Look below for the line holding "This screenshot has height=1504, width=2005." and the line holding "Open Quotations via the document icon". Transcribe exactly those lines and all lines between them, nothing more.

[Information given]
[Start of section]

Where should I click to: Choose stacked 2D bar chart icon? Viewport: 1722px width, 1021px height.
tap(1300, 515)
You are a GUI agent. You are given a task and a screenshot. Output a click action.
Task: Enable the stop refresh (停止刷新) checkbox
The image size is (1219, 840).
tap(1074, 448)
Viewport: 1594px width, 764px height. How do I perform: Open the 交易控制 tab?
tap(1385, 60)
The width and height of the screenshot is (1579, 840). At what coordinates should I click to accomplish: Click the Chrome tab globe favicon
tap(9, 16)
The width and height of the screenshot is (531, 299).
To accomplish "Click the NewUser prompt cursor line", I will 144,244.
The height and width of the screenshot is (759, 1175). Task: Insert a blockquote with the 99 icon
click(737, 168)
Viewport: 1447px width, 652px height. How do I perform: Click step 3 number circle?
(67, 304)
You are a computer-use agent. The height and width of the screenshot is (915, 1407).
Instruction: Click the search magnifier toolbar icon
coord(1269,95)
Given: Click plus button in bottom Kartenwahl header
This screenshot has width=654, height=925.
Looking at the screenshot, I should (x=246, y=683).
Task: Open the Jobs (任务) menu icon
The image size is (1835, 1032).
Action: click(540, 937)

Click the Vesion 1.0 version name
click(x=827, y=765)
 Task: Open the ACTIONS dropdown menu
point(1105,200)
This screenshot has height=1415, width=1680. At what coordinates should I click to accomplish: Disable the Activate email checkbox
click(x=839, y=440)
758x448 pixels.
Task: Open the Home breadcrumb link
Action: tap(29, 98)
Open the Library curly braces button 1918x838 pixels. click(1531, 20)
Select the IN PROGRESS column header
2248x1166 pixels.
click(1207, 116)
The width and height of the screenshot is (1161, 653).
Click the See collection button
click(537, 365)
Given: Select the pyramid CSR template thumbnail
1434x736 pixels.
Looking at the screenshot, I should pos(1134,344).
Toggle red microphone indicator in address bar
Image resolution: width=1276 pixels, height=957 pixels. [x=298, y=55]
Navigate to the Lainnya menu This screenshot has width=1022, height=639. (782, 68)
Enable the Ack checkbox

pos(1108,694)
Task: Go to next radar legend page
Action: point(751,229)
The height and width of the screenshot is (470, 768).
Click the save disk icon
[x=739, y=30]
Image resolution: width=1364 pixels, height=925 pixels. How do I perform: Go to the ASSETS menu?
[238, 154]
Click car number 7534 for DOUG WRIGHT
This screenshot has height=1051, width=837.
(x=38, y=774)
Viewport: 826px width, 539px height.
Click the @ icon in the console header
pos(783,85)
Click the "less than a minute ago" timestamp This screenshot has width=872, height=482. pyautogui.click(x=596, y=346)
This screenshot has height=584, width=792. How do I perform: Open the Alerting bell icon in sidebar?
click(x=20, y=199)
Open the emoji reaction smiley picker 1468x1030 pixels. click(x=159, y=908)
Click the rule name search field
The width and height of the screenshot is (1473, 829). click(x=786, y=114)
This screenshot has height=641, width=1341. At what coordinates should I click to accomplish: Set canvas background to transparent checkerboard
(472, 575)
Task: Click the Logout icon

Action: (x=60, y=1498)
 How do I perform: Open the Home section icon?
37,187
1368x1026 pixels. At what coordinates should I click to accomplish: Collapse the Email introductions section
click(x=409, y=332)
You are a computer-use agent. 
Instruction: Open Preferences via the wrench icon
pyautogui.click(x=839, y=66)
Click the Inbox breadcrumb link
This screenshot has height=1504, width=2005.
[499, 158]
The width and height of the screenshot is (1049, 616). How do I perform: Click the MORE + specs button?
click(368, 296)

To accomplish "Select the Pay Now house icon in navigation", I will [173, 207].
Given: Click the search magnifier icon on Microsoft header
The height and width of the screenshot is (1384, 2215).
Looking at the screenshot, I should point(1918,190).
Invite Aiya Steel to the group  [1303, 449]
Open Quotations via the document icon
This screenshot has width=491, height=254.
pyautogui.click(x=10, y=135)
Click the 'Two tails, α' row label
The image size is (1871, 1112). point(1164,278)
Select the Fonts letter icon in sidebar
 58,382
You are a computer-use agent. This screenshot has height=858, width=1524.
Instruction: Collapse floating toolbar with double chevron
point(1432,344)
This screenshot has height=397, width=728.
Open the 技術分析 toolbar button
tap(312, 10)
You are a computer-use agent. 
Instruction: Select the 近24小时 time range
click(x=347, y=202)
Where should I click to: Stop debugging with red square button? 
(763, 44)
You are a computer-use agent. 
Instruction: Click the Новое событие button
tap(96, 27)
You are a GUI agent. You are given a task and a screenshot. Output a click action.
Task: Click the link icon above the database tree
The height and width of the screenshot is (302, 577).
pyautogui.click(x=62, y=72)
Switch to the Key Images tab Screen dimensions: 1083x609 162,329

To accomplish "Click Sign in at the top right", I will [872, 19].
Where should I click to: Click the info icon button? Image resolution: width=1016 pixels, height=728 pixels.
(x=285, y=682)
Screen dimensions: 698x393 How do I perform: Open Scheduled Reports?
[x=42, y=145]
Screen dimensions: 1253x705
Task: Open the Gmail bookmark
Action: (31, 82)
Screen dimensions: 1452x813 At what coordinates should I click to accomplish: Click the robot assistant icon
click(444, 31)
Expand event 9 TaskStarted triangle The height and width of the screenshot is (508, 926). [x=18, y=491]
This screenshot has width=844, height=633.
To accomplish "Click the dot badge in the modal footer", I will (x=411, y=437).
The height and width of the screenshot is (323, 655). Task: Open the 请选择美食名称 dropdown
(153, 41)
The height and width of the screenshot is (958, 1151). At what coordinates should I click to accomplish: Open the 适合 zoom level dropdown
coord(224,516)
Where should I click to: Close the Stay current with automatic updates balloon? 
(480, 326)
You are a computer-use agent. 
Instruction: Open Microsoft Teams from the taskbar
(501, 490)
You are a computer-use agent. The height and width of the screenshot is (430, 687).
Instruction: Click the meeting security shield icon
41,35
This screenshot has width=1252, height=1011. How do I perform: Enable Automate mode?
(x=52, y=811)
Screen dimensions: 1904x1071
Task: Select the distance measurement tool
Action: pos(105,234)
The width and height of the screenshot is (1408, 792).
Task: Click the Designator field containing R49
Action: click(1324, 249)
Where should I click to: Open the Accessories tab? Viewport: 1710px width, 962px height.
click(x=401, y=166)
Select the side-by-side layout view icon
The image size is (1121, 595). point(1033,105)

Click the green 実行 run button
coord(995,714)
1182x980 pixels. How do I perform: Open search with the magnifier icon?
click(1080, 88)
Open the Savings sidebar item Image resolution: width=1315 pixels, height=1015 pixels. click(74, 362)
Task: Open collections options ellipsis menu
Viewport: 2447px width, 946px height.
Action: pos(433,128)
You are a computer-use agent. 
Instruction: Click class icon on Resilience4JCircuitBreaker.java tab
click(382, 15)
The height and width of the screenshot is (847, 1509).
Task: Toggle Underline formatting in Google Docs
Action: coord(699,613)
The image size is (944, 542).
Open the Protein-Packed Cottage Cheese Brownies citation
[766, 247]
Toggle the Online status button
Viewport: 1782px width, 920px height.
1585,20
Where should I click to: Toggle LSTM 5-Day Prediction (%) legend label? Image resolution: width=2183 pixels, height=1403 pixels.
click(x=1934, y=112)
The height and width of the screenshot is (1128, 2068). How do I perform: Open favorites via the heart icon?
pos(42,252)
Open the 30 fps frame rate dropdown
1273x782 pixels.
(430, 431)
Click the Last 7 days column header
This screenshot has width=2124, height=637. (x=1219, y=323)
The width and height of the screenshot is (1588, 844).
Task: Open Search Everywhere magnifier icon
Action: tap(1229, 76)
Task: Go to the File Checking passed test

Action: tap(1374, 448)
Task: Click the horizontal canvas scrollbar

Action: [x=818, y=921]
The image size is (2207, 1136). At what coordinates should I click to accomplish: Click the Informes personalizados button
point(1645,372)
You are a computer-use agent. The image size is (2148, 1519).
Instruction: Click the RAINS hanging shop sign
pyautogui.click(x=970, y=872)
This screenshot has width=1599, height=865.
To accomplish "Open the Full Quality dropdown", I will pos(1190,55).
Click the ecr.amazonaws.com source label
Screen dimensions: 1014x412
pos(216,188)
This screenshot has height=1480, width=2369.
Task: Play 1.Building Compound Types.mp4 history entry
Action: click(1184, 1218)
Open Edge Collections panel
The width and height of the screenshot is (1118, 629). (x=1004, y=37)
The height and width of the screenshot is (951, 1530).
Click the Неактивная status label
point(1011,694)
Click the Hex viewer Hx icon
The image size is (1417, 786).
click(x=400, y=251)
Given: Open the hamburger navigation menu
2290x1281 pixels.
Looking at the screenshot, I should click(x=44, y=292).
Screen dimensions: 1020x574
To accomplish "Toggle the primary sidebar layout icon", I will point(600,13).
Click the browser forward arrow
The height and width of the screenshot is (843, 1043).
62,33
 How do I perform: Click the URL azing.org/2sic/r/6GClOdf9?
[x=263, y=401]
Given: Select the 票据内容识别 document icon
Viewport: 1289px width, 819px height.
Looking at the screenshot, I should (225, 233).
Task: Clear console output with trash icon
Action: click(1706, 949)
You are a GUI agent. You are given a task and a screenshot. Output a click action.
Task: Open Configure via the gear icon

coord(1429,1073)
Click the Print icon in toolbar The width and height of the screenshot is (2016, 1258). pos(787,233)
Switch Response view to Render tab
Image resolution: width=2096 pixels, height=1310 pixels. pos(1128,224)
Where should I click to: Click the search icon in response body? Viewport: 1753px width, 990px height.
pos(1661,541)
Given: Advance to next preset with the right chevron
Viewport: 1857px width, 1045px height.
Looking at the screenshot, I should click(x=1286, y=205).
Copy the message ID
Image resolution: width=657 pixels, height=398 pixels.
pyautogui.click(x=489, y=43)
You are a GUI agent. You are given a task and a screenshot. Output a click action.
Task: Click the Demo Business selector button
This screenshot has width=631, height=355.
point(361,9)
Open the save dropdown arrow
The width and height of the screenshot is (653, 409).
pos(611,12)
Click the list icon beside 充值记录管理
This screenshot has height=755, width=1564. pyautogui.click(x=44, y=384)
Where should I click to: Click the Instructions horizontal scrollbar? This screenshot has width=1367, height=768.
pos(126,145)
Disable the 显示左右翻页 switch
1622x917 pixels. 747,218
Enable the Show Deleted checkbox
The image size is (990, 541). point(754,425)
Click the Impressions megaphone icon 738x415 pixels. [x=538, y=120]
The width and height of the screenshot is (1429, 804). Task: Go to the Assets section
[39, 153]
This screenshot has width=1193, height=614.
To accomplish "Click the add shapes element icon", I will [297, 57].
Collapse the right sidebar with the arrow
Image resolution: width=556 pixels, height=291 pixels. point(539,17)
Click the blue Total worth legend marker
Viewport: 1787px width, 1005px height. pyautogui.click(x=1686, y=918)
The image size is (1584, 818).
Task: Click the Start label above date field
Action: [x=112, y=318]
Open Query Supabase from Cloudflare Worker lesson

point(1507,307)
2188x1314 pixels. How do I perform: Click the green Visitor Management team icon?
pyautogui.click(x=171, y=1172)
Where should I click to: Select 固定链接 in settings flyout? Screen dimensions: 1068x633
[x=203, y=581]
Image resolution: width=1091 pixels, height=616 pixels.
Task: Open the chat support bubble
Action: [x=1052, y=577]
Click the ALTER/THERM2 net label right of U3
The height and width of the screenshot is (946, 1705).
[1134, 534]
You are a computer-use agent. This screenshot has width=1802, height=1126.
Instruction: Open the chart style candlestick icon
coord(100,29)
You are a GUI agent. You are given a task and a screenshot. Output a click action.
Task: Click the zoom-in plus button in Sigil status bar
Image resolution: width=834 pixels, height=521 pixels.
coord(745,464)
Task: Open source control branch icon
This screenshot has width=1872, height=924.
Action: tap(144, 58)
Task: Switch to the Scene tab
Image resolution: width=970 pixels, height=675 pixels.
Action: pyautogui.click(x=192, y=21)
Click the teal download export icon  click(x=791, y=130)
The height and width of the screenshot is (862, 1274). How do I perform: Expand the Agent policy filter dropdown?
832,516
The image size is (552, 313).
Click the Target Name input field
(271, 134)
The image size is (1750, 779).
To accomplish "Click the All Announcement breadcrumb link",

[End of section]

[Result below]
This screenshot has height=1504, width=2005.
[499, 158]
The width and height of the screenshot is (1049, 616). How do I perform: Click the MORE + specs button?
click(368, 296)

To accomplish "Select the Pay Now house icon in navigation", I will [173, 207].
Given: Click the search magnifier icon on Microsoft header
The height and width of the screenshot is (1384, 2215).
Looking at the screenshot, I should point(1918,190).
Invite Aiya Steel to the group  [1303, 449]
Open Quotations via the document icon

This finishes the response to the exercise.